It’s likely that most people locked in our jails believe that with a better lawyer, a more lenient judge or a more understanding jury things might have been very different for them.
As computer researchers get closer to creating true Artificial Intelligence, it’s predicted to eliminate most paralegal and legal research positions within the next decade.
The next step inevitably involves artificial intelligence aiding, or even completely replacing lawyers. And if we have robot lawyers, why not automated judges and juries too? Why not a fully solid-state legal system?
Lawyer Tom Girardi, who was one of the real-life inspirations for the movie Erin Brockovich, told Forbes: “It may even be considered legal malpractice not to use AI one day
“It would be analogous to a lawyer in the late twentieth century still doing everything by hand when this person could use a computer.”
Writer Rossalyn Warren points out that people are, by their nature, flawed. Flesh-and-blood jurors and judges will always bring their own prejudices into the courtroom.
But a robot juror, she says, “could be crammed with a far broader range of facts and figures about the nature of crime, cases on record and the law, making it much more worthwhile than a juror who has little awareness on such matters.”
She goes on: “Expecting randomly selected members of the public to decide the fate of a person in a jury system is outdated because the notion of a fair and impartial jury doesn’t exist.”
Even cross examinations could be outsourced to an automated system.
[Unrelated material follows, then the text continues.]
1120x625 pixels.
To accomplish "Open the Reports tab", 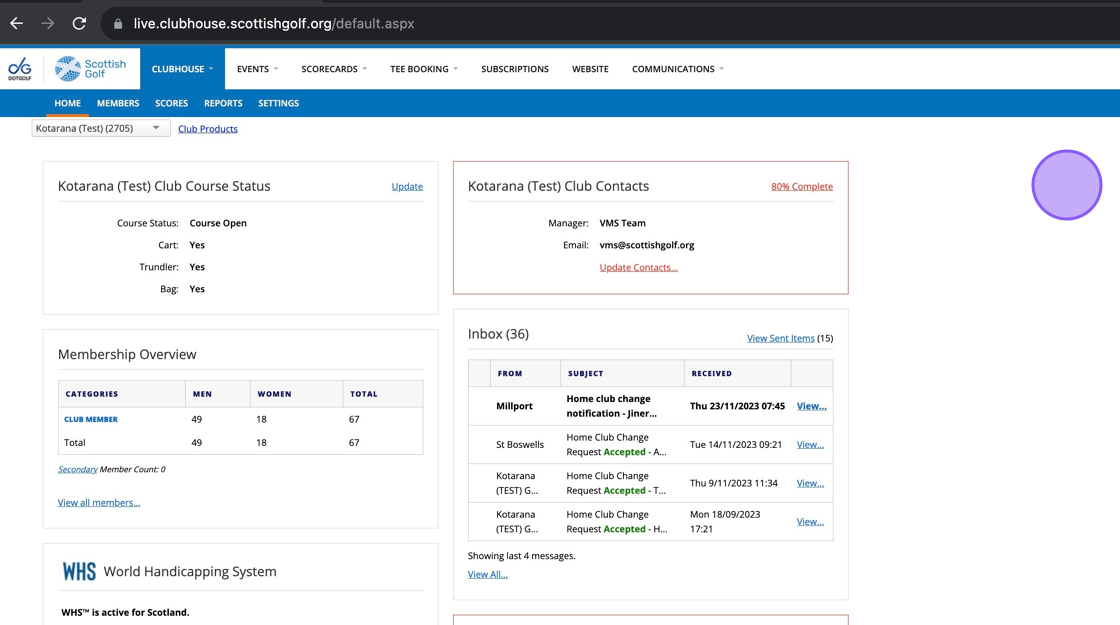I will (x=223, y=103).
A thought-provoking experiment shows that people are more likely to be completely honest with an unemotional machine than a potentially judgemental human.
When researchers led by Jonathan Gratch at the Institute for Creative Technologies created an artificially intelligent robot psychologist named Ellie they tested it on two groups of people.
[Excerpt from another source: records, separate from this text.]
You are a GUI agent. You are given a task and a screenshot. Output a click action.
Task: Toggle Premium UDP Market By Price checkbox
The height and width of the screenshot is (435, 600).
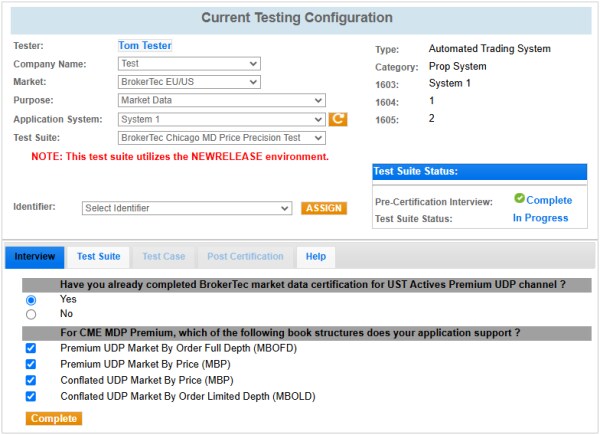tap(31, 364)
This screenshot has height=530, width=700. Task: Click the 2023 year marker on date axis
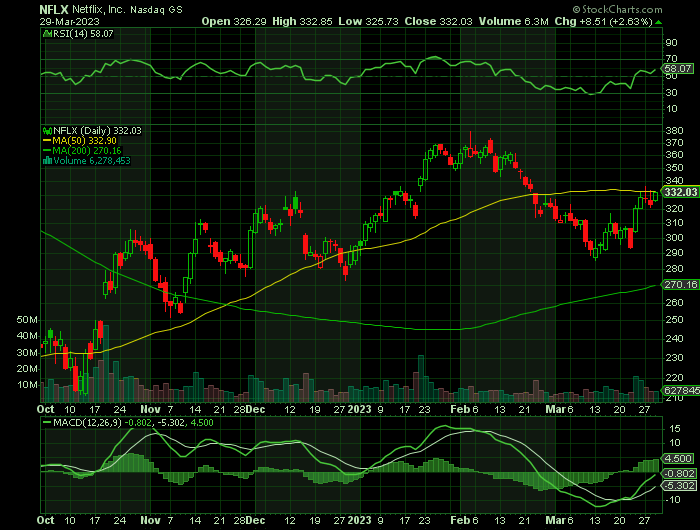pos(361,409)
Half were told Ellie was just a machine that was able to ask probing questions and understand their respondents’ emotions with 3D cameras. Those people were shown to give more honest responses to “her” while the experimental subjects that were told that Ellie was being operated by a human ‘puppeteer’ gave less direct answers.
Apart from the possibility of getting a fairer result, raw economics come into play too.
“If a lawyer can use AI to win a case and do it for less than someone without AI,” says Tom Girardi, “who do you think the client will choose to work with next time?”
But a solid-state legal system with no humans involved isn’t necessarily more error-proof than our existing system. Former Prime Minister Theresa May, in an address last year to the Davos Forum, pointed out that we need to develop a set of laws governing Artificial Intelligence so we can “make the most of AI in a responsible way, such as by ensuring that algorithms don’t perpetuate the human biases of their developers.”
After all, as Ms Warren points out: “AI, computers and legal robots are made by humans. “Technology, like humans, can make mistakes and hold the same discriminatory factors.
“For example,” she goes on “people of colour are more likely to trigger a ‘false positive’ match than white people on facial recognition software, which means they are more likely to be subjected to a wrongful police stop and search.”
And the real danger there is that a machine’s bias is less likely to be questioned by a human’s.
If you end up jailed on a robot judge’s decision, there’s even less chance that your pleas of innocence will be believed.